Human rights and equalities, like Health and Safety, get a bad press. The media associate them with overweening European institutions and bureaucratic interference with the ability of people to do whatever they like. In reality it is about providing checks and balances to the power of the state or public bodies, seeking to ensure that individuals get equal treatment irrespective of their personal characteristics and are not subject to unfair or arbitary decisions.
The Equality and Human Rights Commission has just published an excellent guide to the human rights legislation and its impact on social housing. As the introduction to ‘Human rights at home: Guidance for social housing providers’ says: “Poor housing can affect a person’s health, work, education, relationships and life chances, which is why the right to respect for a person’s home is in the Human Rights Act.”
The guide deals with many of the current controversies surrounding the operation of the European Convention on Human Rights in housing, including the applicability of the Act to housing associations (broadly yes, but it does not make them public sector bodies) and the restrictions recently placed by the Courts on ‘mandatory’ rights to possession (including the ending of starter and demoted tenancies), where it is now clearly necessary to demonstrate reasonableness and proportionality in the decision.
The Guide includes a useful step by step set of questions designed to help providers to make decisions that are not in breach of the Human Rights Act. Given the timing of publication, it does not address the issues that may soon arise from the government’s legislative programme. I can think of two that might interest lawyers and the Courts in future – the application of rules to award and end flexible tenancies and the circumstances in which eviction would be justified in the case of a tenant who has fallen into arrears because their housing benefit entitlement has been severely curtailed due to underoccupation but for whom there is no reasonable means of obtaining a smaller home.

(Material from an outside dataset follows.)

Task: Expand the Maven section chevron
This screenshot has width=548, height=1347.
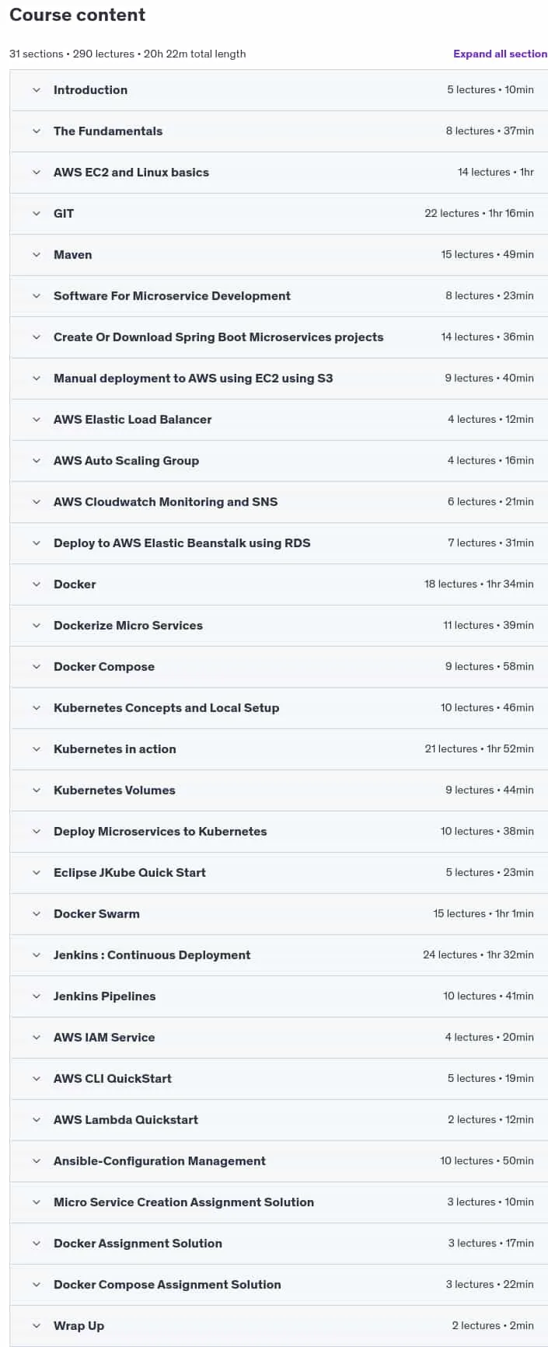Action: click(37, 255)
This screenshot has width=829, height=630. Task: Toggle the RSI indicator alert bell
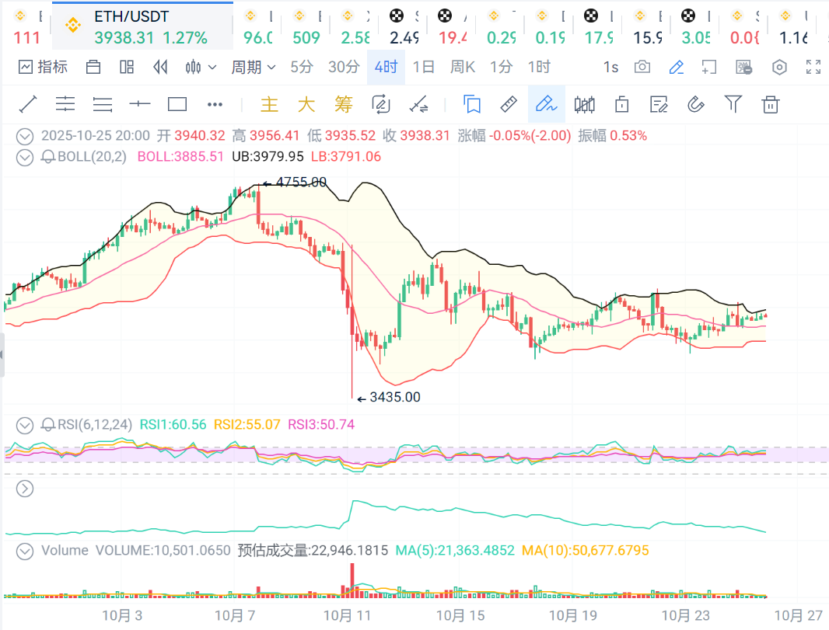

In my view the landlord/tenant relationship is shifting far too far in favour of the landlord and it is a good thing that the Human Rights Act provides a constraint on landlords’ activities. The Guide should encourage reflection amongst those who want to maximise the freedom of action of landlords: even if the Localism Bill appears to give them more absolute powers to end tenancies, the Human Rights Act is lurking in the background to provide some possibility of challenge, redress and amelioration.